(Passage Opens)

Why society owes Asha workers a debt
Expanding better opportunities with decent wages for frontline workers could also contribute to the revival of the rural economy by putting wages into the hands of many, and take us closer to achieving our health and nutrition goals
The unsung heroes of the response to the Covid-19 pandemic have most definitely been the millions of frontline women workers, especially Accredited Social Health Activists (Ashas) who have been working tirelessly at the community level. They have engaged in numerous activities, ranging from door-to-door surveys, contact-tracing, awareness campaigns and ensuring quarantine/isolation. This is in addition to their regular roles, ranging from accompanying pregnant women to health centres, keeping track of immunisations, making home visits for new- born care and following up on tuberculosis patients.
Recently, these workers have been in the news for their strikes, demanding better payment, regularisation, access to personal protective equipment and free health care. Who are these women and are their protests, in the midst of the pandemic, justified?

(Passage Closes)
(Dataset excerpts Opens)

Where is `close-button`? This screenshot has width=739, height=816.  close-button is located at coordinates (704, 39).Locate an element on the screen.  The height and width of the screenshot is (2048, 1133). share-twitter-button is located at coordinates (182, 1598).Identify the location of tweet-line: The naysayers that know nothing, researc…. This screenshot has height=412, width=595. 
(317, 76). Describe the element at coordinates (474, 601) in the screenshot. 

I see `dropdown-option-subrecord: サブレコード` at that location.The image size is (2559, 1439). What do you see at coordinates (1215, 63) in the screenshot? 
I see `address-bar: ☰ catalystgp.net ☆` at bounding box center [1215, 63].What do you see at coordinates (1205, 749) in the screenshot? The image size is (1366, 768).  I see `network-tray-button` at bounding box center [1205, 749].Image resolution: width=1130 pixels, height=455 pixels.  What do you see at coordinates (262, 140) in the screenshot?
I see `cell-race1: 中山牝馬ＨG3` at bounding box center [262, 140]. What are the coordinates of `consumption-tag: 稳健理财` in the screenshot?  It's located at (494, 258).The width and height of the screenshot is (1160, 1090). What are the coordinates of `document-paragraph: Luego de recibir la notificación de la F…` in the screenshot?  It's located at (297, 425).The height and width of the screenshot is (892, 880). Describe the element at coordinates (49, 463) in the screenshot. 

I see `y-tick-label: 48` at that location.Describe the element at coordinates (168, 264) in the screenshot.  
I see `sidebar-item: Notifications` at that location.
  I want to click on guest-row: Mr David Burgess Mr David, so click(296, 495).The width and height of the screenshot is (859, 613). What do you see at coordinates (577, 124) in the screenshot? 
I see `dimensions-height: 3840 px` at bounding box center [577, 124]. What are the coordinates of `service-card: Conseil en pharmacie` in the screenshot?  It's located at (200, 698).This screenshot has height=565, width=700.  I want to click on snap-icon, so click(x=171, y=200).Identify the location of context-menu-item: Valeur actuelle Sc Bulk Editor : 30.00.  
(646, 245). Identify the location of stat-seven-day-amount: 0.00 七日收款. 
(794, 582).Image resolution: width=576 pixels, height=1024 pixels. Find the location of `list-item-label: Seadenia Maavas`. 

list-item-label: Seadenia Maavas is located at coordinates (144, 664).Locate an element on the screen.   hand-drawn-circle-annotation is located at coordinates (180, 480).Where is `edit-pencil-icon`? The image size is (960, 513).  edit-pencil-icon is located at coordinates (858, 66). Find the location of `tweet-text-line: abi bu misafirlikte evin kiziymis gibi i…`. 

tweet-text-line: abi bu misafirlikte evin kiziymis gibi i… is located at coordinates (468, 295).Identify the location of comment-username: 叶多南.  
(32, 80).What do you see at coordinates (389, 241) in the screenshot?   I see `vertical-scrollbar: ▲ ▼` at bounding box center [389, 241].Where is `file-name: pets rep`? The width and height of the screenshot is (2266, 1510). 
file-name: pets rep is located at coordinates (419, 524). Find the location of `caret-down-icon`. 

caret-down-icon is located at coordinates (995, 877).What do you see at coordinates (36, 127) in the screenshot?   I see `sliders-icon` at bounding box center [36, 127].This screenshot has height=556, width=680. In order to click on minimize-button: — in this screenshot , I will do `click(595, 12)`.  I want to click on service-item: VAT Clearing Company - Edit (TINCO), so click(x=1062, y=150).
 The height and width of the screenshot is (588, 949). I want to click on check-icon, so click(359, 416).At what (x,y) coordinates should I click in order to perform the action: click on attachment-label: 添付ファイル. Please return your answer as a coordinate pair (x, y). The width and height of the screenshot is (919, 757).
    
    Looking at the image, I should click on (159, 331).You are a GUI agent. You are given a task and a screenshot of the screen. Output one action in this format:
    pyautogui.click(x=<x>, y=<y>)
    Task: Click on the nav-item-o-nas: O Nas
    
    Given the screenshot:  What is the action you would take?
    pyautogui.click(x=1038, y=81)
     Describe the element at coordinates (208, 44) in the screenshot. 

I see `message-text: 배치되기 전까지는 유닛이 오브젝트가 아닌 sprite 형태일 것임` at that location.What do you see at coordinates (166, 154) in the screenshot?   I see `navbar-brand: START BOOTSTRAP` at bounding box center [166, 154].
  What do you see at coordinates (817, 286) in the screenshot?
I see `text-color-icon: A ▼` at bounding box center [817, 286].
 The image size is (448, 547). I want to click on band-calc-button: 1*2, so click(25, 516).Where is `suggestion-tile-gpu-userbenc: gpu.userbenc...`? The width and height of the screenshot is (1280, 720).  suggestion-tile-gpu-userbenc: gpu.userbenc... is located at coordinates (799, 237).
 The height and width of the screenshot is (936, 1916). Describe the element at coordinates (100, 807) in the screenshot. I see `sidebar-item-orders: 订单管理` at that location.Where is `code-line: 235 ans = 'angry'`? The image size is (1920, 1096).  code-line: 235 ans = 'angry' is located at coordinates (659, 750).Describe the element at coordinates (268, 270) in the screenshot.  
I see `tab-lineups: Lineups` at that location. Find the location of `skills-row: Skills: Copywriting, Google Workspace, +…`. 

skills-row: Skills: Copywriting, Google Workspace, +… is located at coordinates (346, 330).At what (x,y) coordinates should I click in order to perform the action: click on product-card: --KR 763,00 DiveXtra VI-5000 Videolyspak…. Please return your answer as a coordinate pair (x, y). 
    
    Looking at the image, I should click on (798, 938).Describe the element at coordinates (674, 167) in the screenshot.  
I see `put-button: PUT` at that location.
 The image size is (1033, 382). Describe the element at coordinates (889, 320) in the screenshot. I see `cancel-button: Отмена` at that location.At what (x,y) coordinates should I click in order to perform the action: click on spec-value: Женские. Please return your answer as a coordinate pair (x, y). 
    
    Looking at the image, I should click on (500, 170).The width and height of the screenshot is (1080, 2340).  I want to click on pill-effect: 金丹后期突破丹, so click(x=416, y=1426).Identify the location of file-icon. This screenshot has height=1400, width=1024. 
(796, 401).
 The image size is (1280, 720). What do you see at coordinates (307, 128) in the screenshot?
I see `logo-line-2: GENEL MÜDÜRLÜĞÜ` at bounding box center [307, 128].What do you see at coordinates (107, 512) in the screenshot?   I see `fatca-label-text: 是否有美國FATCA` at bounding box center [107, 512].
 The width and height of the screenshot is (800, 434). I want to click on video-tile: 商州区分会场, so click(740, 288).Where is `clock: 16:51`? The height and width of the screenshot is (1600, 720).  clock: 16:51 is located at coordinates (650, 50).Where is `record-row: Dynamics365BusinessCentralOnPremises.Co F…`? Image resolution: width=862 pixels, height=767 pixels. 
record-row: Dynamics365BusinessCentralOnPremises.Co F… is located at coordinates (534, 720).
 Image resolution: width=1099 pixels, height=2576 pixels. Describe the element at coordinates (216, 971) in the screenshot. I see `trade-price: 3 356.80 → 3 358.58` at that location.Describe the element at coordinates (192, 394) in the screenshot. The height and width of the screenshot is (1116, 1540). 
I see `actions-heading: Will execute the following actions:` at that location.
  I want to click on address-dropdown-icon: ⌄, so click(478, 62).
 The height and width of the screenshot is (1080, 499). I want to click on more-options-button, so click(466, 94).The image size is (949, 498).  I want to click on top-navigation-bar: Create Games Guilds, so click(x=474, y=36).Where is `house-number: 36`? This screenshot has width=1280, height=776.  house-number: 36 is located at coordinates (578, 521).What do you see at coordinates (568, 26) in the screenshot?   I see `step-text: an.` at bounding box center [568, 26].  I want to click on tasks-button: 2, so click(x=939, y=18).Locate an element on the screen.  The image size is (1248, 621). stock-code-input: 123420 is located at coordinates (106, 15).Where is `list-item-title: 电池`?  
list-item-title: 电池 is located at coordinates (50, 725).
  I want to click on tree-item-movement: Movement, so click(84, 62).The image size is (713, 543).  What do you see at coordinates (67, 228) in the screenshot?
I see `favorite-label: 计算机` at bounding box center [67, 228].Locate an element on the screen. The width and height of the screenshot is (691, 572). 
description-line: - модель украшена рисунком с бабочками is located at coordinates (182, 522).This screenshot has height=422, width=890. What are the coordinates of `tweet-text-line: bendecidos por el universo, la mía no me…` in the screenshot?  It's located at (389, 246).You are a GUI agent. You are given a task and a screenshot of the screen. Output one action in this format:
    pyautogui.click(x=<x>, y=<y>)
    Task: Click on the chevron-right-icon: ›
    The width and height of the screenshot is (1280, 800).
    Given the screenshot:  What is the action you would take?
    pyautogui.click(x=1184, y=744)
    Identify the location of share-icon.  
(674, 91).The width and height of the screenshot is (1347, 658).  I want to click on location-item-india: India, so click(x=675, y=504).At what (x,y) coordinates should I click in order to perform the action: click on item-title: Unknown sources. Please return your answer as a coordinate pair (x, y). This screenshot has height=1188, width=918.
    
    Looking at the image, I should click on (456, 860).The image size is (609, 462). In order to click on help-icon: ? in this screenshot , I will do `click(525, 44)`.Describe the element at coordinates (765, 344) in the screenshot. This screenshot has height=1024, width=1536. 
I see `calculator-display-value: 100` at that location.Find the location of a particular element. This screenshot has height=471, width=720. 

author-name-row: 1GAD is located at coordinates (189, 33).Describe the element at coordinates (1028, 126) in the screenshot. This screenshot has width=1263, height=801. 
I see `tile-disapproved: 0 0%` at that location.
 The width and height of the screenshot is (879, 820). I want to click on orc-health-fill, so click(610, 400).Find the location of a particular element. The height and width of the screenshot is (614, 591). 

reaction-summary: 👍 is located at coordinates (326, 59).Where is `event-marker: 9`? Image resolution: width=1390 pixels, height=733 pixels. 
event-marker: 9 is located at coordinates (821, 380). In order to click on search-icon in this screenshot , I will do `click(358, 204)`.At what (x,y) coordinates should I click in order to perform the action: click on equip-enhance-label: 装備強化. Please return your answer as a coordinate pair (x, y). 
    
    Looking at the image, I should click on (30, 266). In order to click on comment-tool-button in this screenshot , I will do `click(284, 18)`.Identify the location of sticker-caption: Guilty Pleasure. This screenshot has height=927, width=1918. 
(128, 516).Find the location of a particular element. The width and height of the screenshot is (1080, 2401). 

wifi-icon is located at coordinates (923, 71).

(Dataset excerpts Closes)

◆ Parts of the exercise
1: List every demand that the article on Asha workers says these workers have made in their strikes.
2: Write out the part of the article on Asha workers from "Why society owes" up to and including "on tuberculosis patients.", keeping every word as it appears.

◆ Answers by task
1:
- Better payment
- Regularisation
- Access to personal protective equipment
- Free health care

2:
Why society owes Asha workers a debt
Expanding better opportunities with decent wages for frontline workers could also contribute to the revival of the rural economy by putting wages into the hands of many, and take us closer to achieving our health and nutrition goals
The unsung heroes of the response to the Covid-19 pandemic have most definitely been the millions of frontline women workers, especially Accredited Social Health Activists (Ashas) who have been working tirelessly at the community level. They have engaged in numerous activities, ranging from door-to-door surveys, contact-tracing, awareness campaigns and ensuring quarantine/isolation. This is in addition to their regular roles, ranging from accompanying pregnant women to health centres, keeping track of immunisations, making home visits for new- born care and following up on tuberculosis patients.